When I think of vinyl, a story comes to mind...back in the mid-70s, a friend bought a 2,000 dollar (in mid-70 dollars!) stereo system and proudly showed it off. He went on about balancing the turntable arm, the cartridge needle, and it was set perfectly to bring the best out of an LP. It also so sensitive that the tone arm skipped and bounced around if anyone walked within 6 feet of the turntable.

Then he explained that vinyl needed to be virgin, not recycled (not very green), that pressings for the general public were of poor quality...

...and...didn't fully capture the fidelity of the original master tape...

The sound of that master tape, which contained the music that we all later listened to, had to be transfered to a mold that produced the vinyl record. Depending on a myriad of conditions, the record might or might not truly transfer the sound successfully. That led to a sub-market of audiophile level records that took the sound from the original master tape, was remixed from this or that tape, or whatever.

Then you had the actual process of putting a needle on the record grooves, which then began the process of wearing out the grooves, which made the sound deteriorate, and of course, scratches on the vinyl that often made a popping sound as loud as the music and so forth.

If you read record reviews from that era, those are full of comments like "lousy pressing," and once you got more than 15 minutes of music on each side the volume started to drop as the grooves had to be made smaller, thus producing less sound...and leave a record in the sun? Forget it, it became as useful as a DOS software disc.

The whole thing about the vinyl debate isn't really about how good it sounds. A good pressing combined with well recorded music does create a beautiful product...the point is, that a record is really a mix that makes the music sound a certain way. That warmth is really distortion and how the sound is transmitted and projected, and the appeal of old records is really about how it sounds, not how good it is.

Classical music, for example, depends on warmth. A lot of acoustic instruments are playing music that in most cases was intended to produce blended sounds and textures. That type of music benefits from the lack or separation. Rock, on the other hand, thrives on it. That's how most rock is recorded, with each instrument recorded separately so each element can be manipulated in isolation first, then in combination. Metal music wouldn't sound as powerful unless you took the drums and guitar and made each sound like thunder.

If a digital CDs sounds sterile and cold, and it isn't due to the artist lacking soul (or talent for that matter), then it's really a technical problem. It all started as a digital signal on tape, and then was transferred to vinyl. That process "warmed up" the sound. In guitar amps, reproducing that warm sound is pretty much standard even on cheap amps. If you hear music live, that's probably as accurate as it will ever sound and any warmth due to what is used to amplify that sound.

If you like vinyl, it's probably due to the fact that you like how it sounds on your system.

Are today's CDs actually better sounding? Sometimes yes, sometimes no. It depends on how the music is played, how good the mikes are, how well it was produced and engineered, and of course, if the artist can function in a recording studio as well as in concert.

The fairest thing to say is, the reason vinyl is making a comeback is that digital hasn't been an obviously superior product.
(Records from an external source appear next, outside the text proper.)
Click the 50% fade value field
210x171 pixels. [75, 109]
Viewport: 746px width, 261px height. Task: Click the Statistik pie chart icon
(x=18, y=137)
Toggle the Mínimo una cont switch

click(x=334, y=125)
The labels who moved to digital had a huge advantage in that they could have put the entire digital signal of the original master tape or file onto a CD and do more than even the best vinyl could achieve. The current wave of "remastered" music reflects some technological improvements, but also shows that the industry will only put out as much effort as it takes to get your money.

Like every era of music before it, digital music has been produced with genius, incompetence, greed, carelessness, blatant disregard for the consumer (I mean, does a refrigerator company try to make people not let anyone else use the product), or some combination of the above.

Like a sports team full of high priced talent and still doesn't win the championship, digital music is still only as good as the people who make it. So far, they've only been good enough to make most people prefer it to vinyl.